* _Reading text_:
________________

In 2002, The Fluke DJs were formed, a live-show pairing of Fugler and Hugh Bryder. Bryder was a DJ who had assisted Fluke in their live performances since 1993 as well as working with other DJs such as Seb Fontaine while holding a DJ residency at MTV's special event parties. This seemed to indicate further rifts within the band as this DJ combination included neither Bryant nor Tournier. However, Fugler denied these rumours shortly after they surfaced claiming that the band merely needed some time away from each other after their intense work on Risotto.

Puppy
Even with the release of the "best of" albums, there were still signs of life in Fluke's production studio when, in 2000, they produced a promotional CD named The Xmas Demos, which included early versions of many of the tracks intended for the album Puppy. Speculation about a new album was furthered when, in 2003, the remaining members of Fluke released two singles forming the basis of this next album. Though the aptly titled "Slap It: The Return" signaled a break from the past, with the writing credits listed simply as "Bryant/Fugler" under the Appalooso label, "Pulse" exemplified a much darker style and was released on the One Little Indian label. In 2003, Fluke finally released their fifth studio album and first without Tournier, Puppy, six years after Risotto. The name of the album was inspired by Jeff Koons' fifty foot sculpture of a puppy that stands outside the Guggenheim museum in Bilbao. This album proved to be similar to the earlier Risotto tracks in tempo and mood, but with the introduction of some new ideas, such as the inclusion of a blues track, "Blue Sky", and a very dark techno orientated bonus track, "Pulse".

________________

* _Excerpted records_:
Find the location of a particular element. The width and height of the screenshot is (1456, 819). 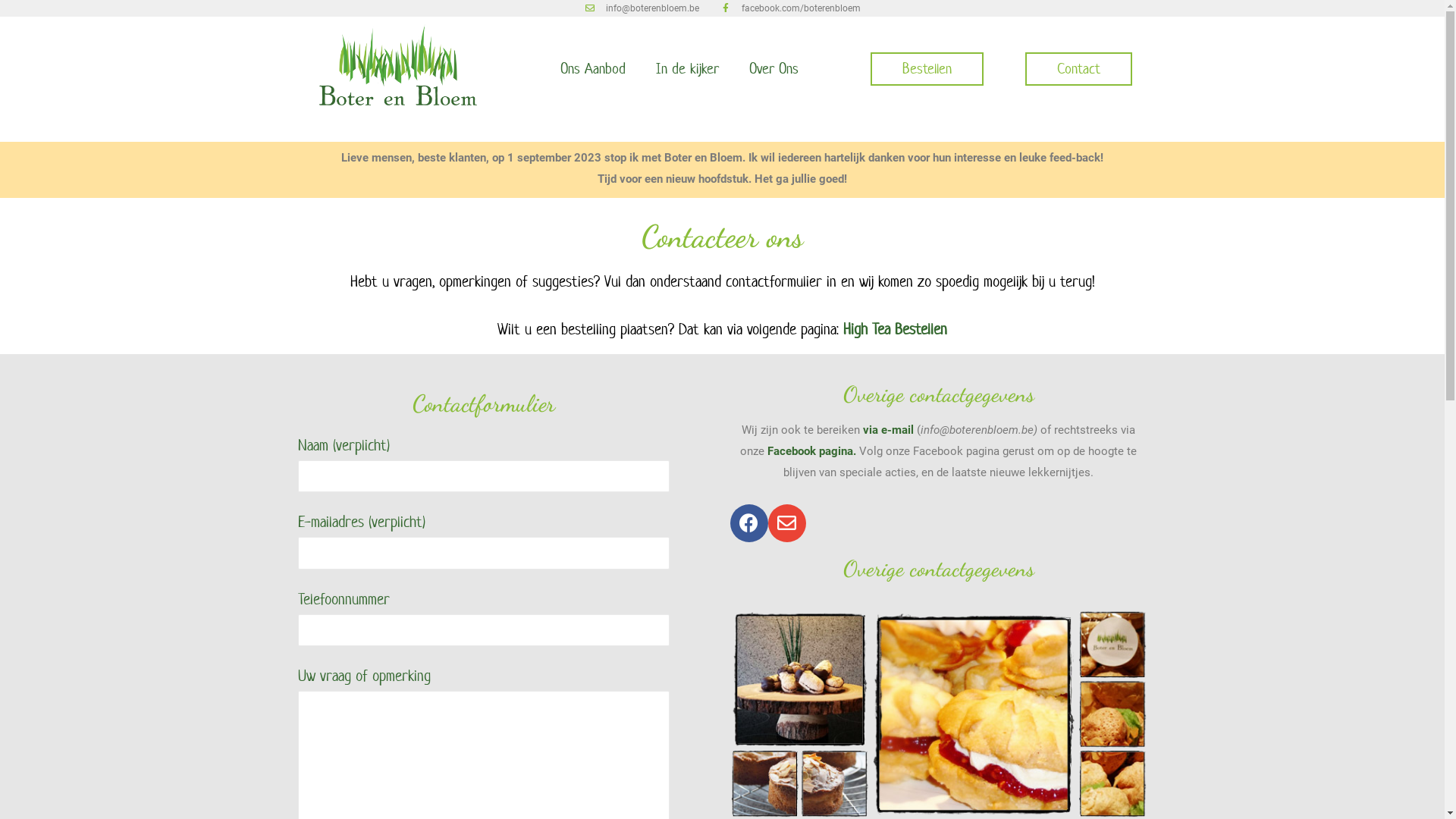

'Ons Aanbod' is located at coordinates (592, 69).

________________

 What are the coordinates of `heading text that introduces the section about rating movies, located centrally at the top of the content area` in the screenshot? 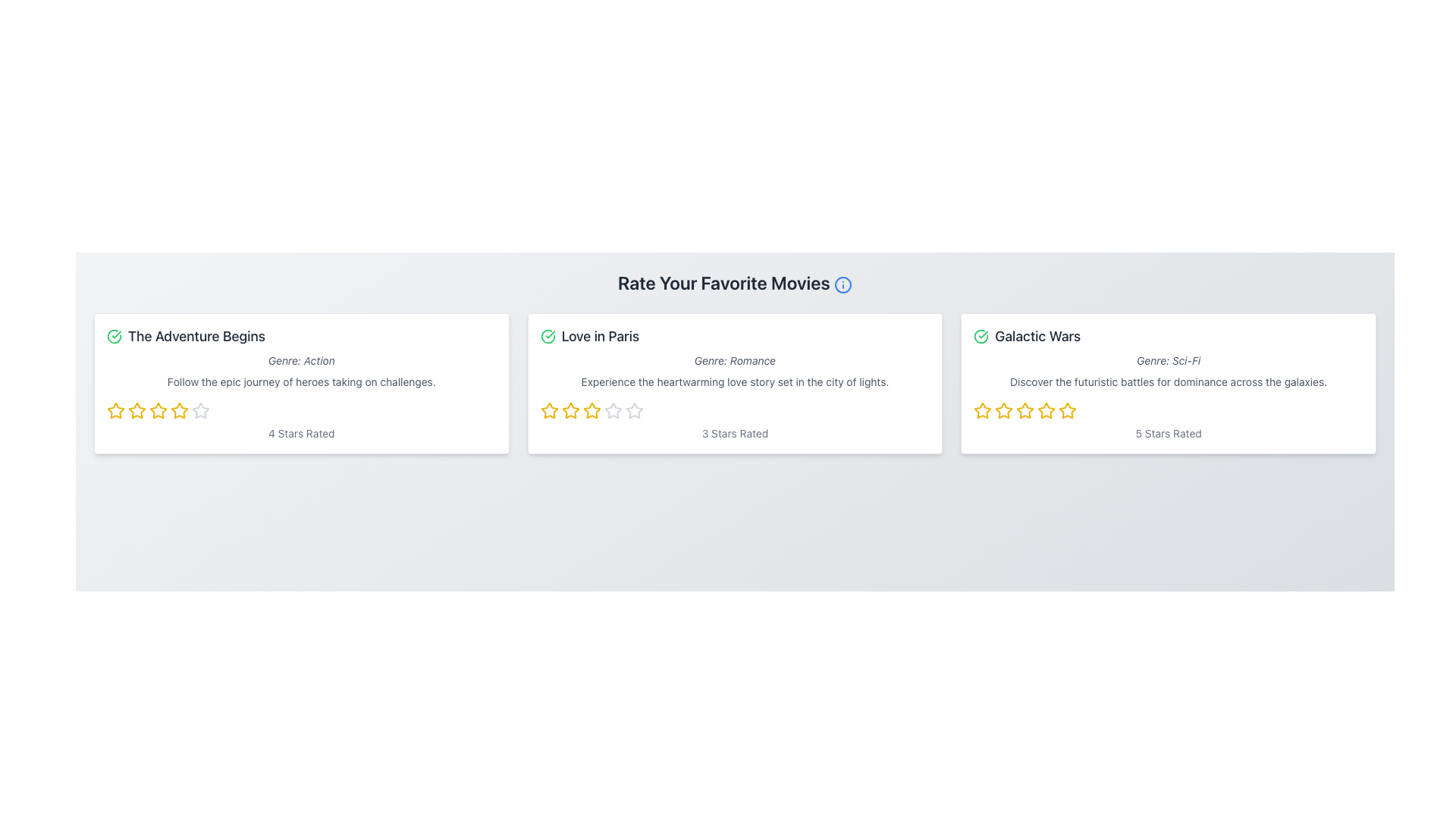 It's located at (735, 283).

________________

* _Problem 1_: Write out the passage about the band Fluke between "In 2002, The" and "work on Risotto.", inclusive.
* _Problem 2_: According to the passage about the band Fluke, what inspired the name of the album Puppy?
* _Problem 3_: Supply what comes next in the passage about the band Fluke, beginning after its final sentence.

* _Expected answer 1_:
In 2002, The Fluke DJs were formed, a live-show pairing of Fugler and Hugh Bryder. Bryder was a DJ who had assisted Fluke in their live performances since 1993 as well as working with other DJs such as Seb Fontaine while holding a DJ residency at MTV's special event parties. This seemed to indicate further rifts within the band as this DJ combination included neither Bryant nor Tournier. However, Fugler denied these rumours shortly after they surfaced claiming that the band merely needed some time away from each other after their intense work on Risotto.

* _Expected answer 2_: Jeff Koons' fifty foot sculpture of a puppy that stands outside the Guggenheim museum in Bilbao.

* _Expected answer 3_:
The album was not received well critically with most of the critics labelling the album as dated. Andy Gill of The Independent wrote:

The only single to be released from Puppy after the album's release was "Switch", which was released in CD and vinyl formats. The track was used on the soundtrack for the Electronic Arts video game Need For Speed Underground 2 but achieved nowhere near the critical or popular acclaim of the singles from Risotto, not even appearing in the UK top 40.

2005 onwards
In late 2005, Bryant and Fugler teamed up with Jan Burton, Wild Oscar, Robin Goodridge, Dilshani Weerasinghe, Marli Buck and producer Andy Gray to form 2 Bit Pie with a limited release of "Nobody Never". This track retained the rough vocals and electronic feel that was by now characteristic of Fluke, but had a stronger emphasis on live playback and real instruments. In May 2006, there were club previews of two new 2 Bit Pie songs, "Little Things" and "Here I Come" (). On 4 September 2006, 2 Bit Pie released their first album, 2Pie Island, in the UK to minimal critical attention. No further albums were released.

In 2009, Fluke briefly reunited for a live performance, including all three original members, with a show at The Tabernacle in London on 10 October 2009.

Mainstream popularity
Although Fluke produced music for the better part of two decades, they remained relatively unknown to a large scale audience and the band members themselves are even less recognizable. Fugler insisted in an interview with The Independent that the band's reclusivity was "less about selfish hedonism" than the revival of "a communal attitude that had long been forgotten." The main sphere in which the band had success is through their inclusion in advertisements, film and video game soundtracks. Among the more prominent of these appearances was the 2003 film, The Matrix Reloaded, using the Fluke track "Slap It" (also, "Another Kind of Blues") renamed to Zion for compatibility with the film.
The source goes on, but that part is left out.